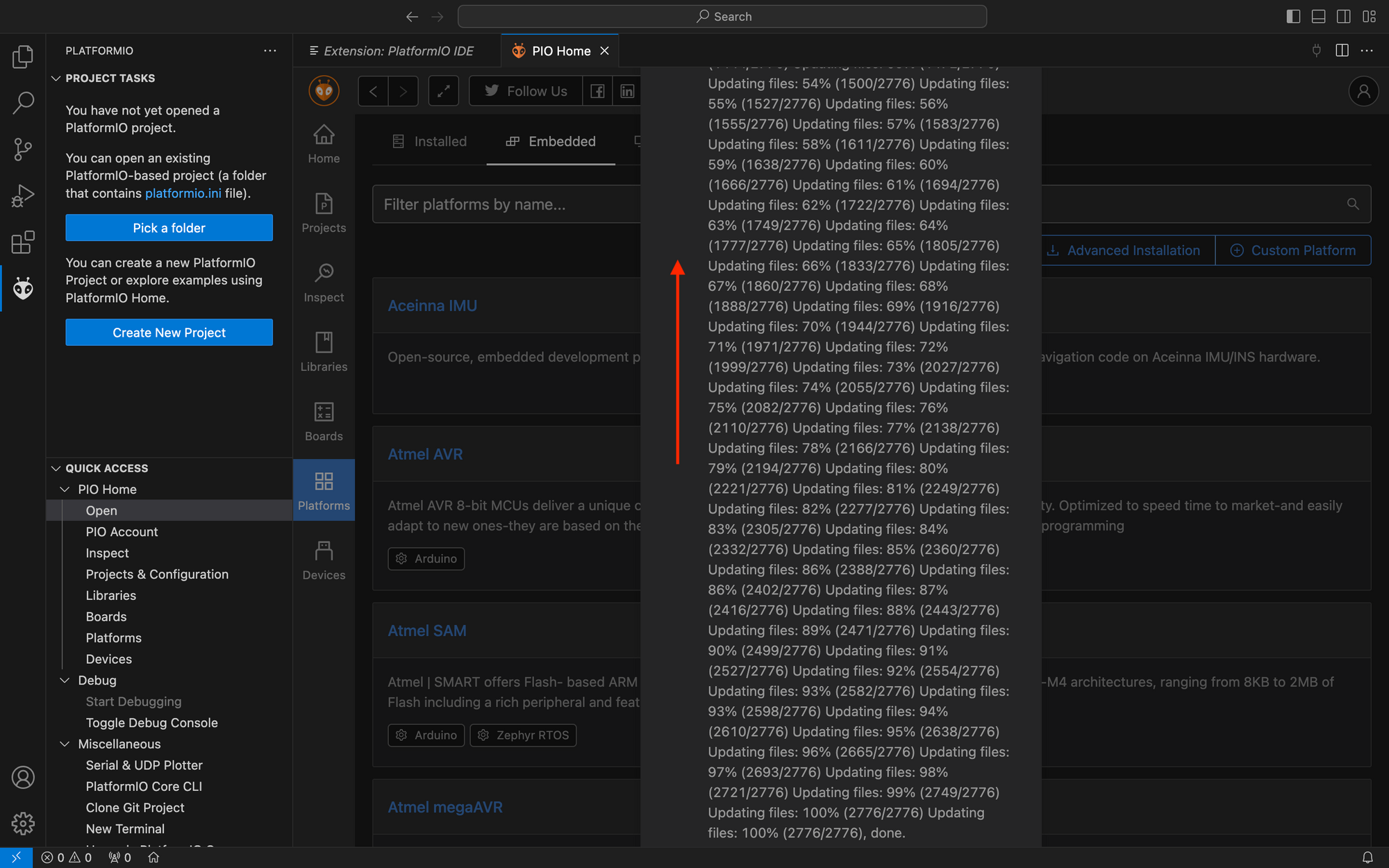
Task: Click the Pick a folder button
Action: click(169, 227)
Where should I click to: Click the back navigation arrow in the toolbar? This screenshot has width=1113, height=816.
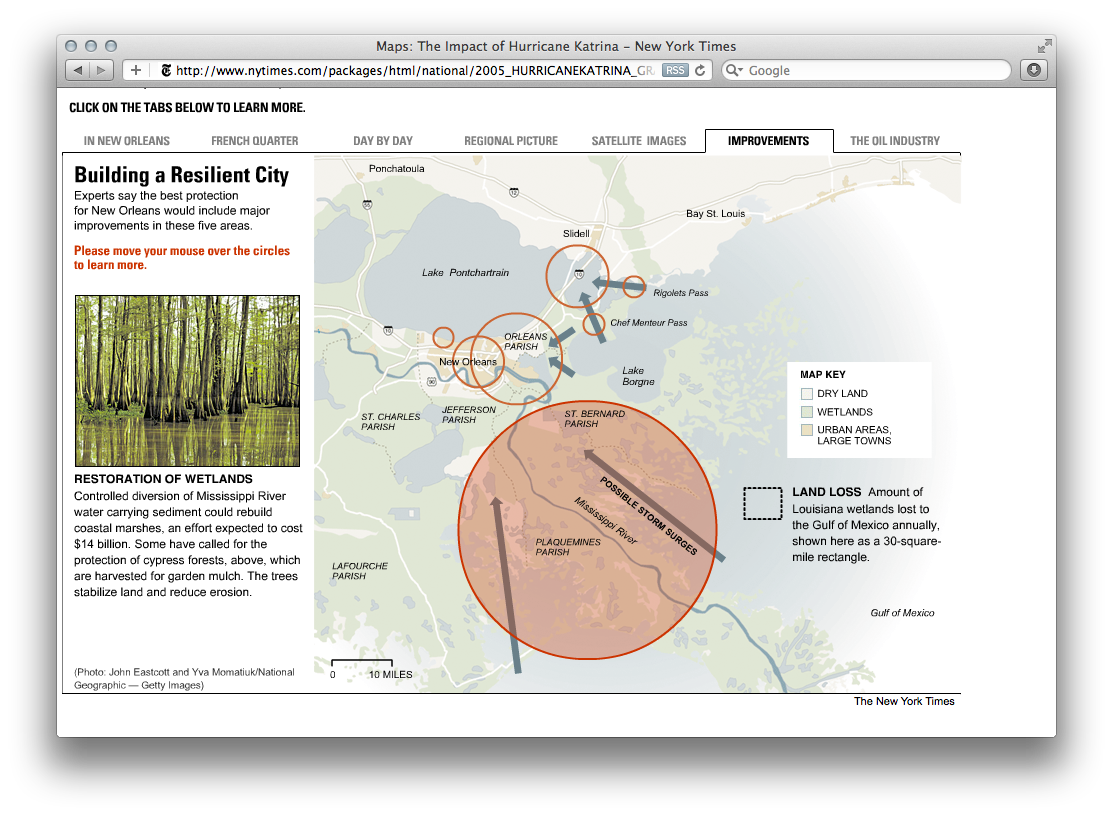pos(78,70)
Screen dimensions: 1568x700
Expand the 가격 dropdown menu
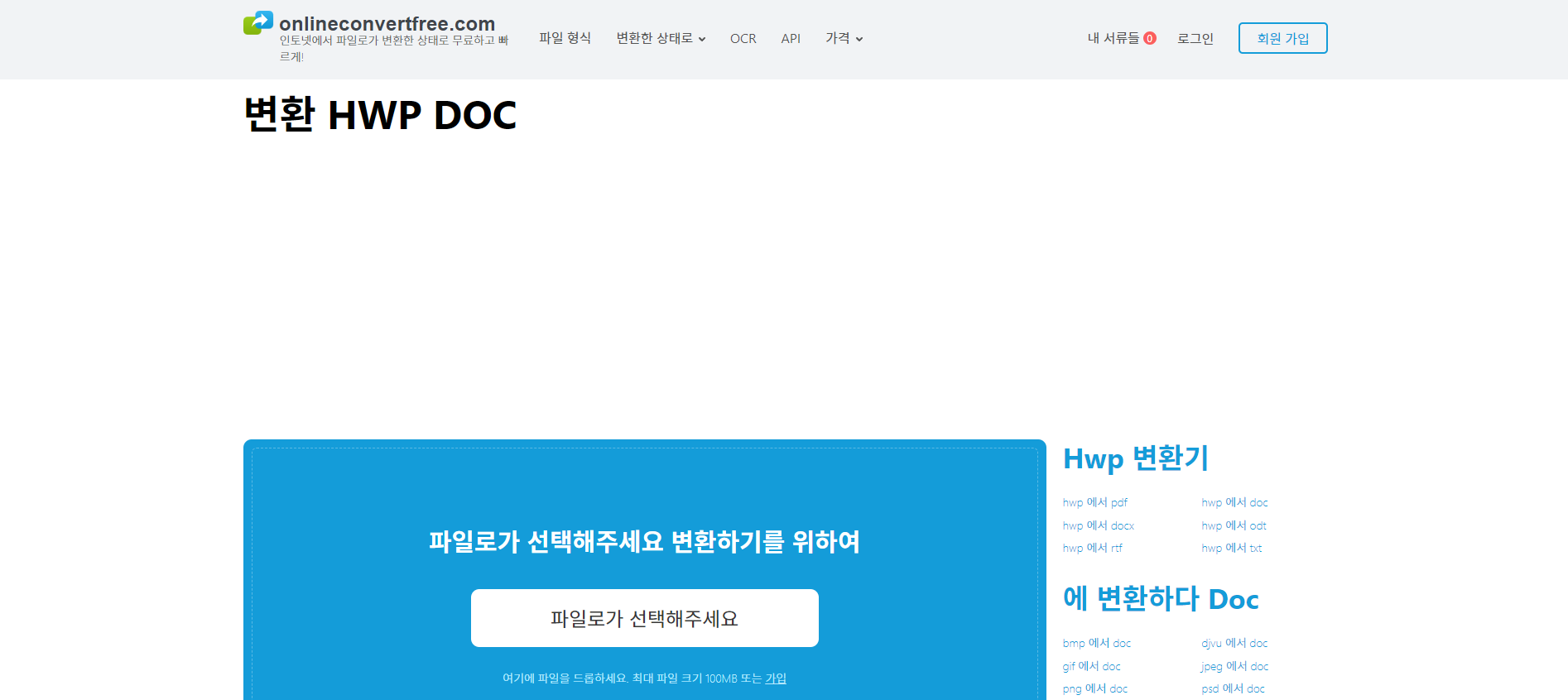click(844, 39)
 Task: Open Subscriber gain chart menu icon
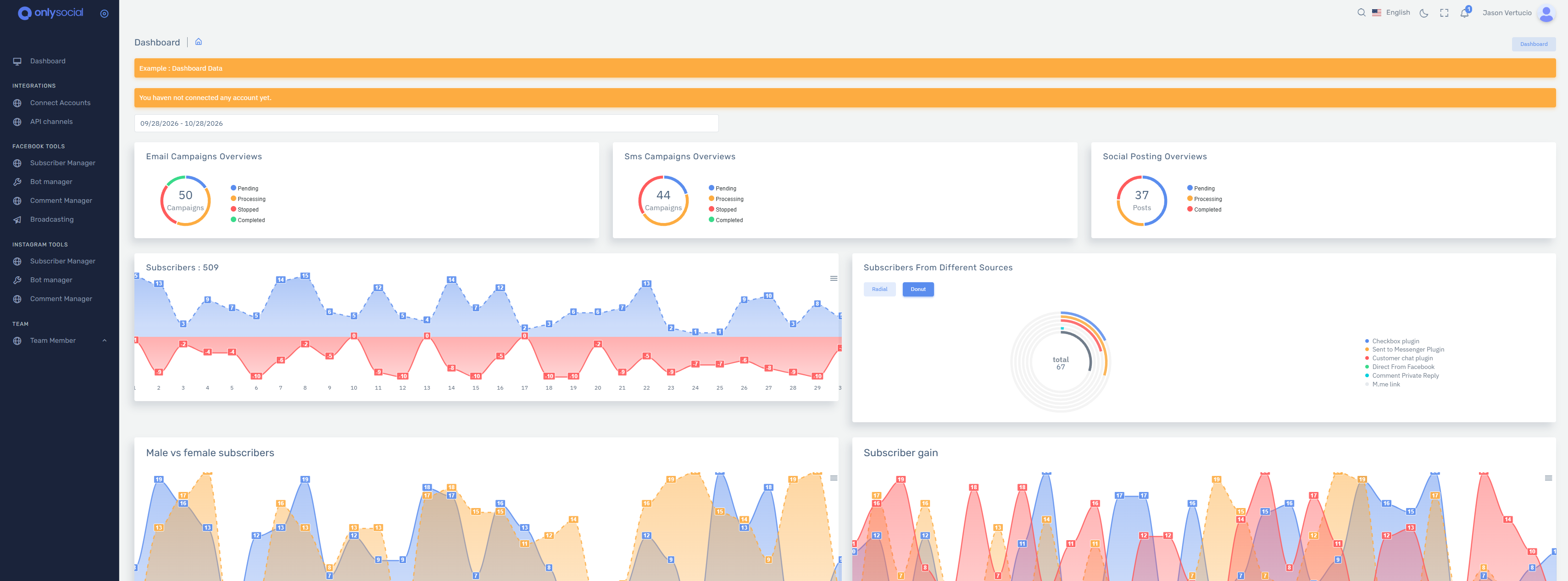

● What you have to do
Beginning at the line with "Expand the 가격 dropdown menu", reproduce each line exactly through the last line of the records above, with pictures left out.

● The answer
Expand the 가격 dropdown menu
click(844, 39)
 Task: Open Subscriber gain chart menu icon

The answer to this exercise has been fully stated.